Les Néo-Romantiques: un mouvement à redécouvrir?

L’été dernier, je vous parlais d’une exposition qui se tenait à la Villa Paloma de Monaco et qui, sous le titre de Excentrique Bébé, rendait hommage à ce merveilleux peintre et décorateur que fut Christian Bérard (cf Christian Bérard, la peinture masquée – La République de l’Art (larepubliquedelart.com)). Christian Bérard fut un des principaux acteurs d’un groupe que le critique Waldemar George qualifia de « Néo-Romantiques ». En fait, ce groupe se constitua en 1926, à l’occasion d’une exposition organisée à la hâte à Paris à la galerie Druet, grâce aux liens qu’un de ses membres, Pierre Charbonnier, avait avec cette galerie. Il était constitué de jeunes artistes qui sortaient tous de l’Académie Ranson où ils avaient eu Vuillard, Vallotton et Maurice Denis comme professeurs. Outre Bérard et Charbonnier, une femme, Thérèse Debains, un jeune prodige hollandais, Kristians Tonny et trois jeunes russes ayant fui la révolution de 1917 : Pavel Tchelitchew, Eugène Berman et son frère Léonide, en faisaient partie.
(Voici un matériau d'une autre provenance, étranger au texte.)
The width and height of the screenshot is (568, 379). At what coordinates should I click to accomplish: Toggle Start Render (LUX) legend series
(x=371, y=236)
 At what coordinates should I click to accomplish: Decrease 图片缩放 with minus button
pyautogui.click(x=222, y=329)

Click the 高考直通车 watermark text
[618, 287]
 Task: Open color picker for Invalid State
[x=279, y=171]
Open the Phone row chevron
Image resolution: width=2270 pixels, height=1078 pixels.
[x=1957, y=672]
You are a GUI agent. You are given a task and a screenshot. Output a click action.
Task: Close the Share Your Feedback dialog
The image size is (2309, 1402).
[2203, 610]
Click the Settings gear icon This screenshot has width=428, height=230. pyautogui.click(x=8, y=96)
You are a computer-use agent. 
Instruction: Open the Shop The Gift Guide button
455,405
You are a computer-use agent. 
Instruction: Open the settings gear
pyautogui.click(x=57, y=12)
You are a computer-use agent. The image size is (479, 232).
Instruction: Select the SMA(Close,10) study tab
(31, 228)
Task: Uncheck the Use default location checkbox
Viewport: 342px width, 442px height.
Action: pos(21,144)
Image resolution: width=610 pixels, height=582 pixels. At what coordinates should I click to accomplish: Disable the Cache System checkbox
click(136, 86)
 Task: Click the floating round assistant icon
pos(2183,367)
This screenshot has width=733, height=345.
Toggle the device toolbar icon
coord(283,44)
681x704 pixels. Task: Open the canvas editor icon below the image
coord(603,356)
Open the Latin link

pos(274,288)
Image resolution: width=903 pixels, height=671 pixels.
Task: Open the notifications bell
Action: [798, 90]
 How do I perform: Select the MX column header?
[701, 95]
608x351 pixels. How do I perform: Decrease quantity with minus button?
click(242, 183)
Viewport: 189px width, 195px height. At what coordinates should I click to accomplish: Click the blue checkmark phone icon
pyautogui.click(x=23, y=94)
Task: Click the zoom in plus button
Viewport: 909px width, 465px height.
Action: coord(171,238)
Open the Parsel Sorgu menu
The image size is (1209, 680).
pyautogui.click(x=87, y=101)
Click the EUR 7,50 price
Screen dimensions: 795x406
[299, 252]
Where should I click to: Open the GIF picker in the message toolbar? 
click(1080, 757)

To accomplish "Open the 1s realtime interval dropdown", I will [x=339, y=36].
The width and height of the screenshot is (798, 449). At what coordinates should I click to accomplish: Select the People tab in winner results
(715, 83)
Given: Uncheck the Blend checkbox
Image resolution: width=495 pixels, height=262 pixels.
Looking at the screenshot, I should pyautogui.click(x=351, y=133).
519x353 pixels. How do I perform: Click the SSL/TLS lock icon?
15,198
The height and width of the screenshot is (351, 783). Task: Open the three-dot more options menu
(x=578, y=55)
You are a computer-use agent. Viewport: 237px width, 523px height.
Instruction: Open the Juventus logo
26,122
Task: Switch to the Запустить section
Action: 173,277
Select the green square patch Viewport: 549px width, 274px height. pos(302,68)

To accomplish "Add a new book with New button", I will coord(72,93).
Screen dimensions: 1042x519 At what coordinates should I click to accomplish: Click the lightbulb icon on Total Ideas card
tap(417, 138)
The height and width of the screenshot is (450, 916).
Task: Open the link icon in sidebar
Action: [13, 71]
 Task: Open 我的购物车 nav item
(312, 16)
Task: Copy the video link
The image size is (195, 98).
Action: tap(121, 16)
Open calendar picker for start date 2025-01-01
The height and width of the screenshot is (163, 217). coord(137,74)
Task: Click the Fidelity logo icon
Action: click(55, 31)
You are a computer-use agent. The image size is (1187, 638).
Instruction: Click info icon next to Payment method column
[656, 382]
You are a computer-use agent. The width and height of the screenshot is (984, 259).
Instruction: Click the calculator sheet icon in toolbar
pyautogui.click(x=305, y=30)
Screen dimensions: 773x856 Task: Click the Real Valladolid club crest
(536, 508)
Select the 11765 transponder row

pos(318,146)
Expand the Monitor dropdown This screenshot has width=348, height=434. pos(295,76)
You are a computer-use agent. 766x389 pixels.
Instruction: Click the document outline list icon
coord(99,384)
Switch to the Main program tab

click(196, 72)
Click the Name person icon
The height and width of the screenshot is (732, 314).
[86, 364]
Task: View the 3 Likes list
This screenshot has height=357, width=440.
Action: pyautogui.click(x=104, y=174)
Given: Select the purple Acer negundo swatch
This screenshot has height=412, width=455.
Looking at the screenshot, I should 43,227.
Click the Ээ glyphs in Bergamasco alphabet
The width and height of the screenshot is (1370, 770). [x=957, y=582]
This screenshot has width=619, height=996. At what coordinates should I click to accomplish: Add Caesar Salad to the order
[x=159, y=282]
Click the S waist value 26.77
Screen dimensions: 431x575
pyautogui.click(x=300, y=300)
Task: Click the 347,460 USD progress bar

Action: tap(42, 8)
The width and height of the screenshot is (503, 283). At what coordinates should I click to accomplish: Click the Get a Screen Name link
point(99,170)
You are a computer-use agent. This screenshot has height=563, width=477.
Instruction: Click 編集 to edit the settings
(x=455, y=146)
Ce groupe avait peut-être un nom, mais il n’avait pas de manifeste. Et le travail de ses différents membres était assez différent. Mais il se retrouvait sur certains points : le fait de rester fidèle à la figuration, en réaction au cubisme et à l’abstraction, celui de privilégier la figure humaine et le paysage dans la tradition de l’humanisme, celui d’avoir recours à une palette contenue et plutôt sourde pour faire naître un sentiment de mélancolie. La grande référence de ce mouvement fut le Picasso des périodes rose et bleue et la question : comment faire après lui (le collectionneur James Trall Soby intitula d’ailleurs l’ouvrage qu’il lui consacra : After Picasso) ? Mais d’autres influences sont décelables comme celle du premier surréalisme, celle de la peinture métaphysique de De Chirico ou encore la Renaissance italienne. Plusieurs personnalités de premier plan soutinrent et encouragèrent ce mouvement, comme Jean Cocteau (toujours lui !), Gertrude Stein, Marie-Laure de Noailles, Christian Dior ou Julien Green.

Mais il sombra peu à peu dans l’oubli. Il faut dire qu’après cette exposition inaugurale, tous les membres menèrent leur carrière de leur côté et n’eurent plus vraiment l’occasion de montrer leur travail ensemble. Il faut dire aussi que la plupart réalisèrent des décors de théâtre ou d’opéra, ce qui, à l’époque, ne leur donnait pas vraiment une image de sérieux. Et dire encore qu’ils allaient à l’encontre du modernisme et que leurs choix esthétiques pouvaient apparaître comme réactionnaires, délibérément tournés vers le passé et parfois à la recherche d’une sorte d’idéal de pureté classique qu’on pouvait assimiler aux aspirations du fascisme naissant (même si les Néo-romantiques agissaient uniquement par conviction et goût, sans considérations politiques). Enfin, on ne peut négliger le fait que bon nombre d’entre eux étaient gays et que cela a peut-être contribué à leur mise à l’écart.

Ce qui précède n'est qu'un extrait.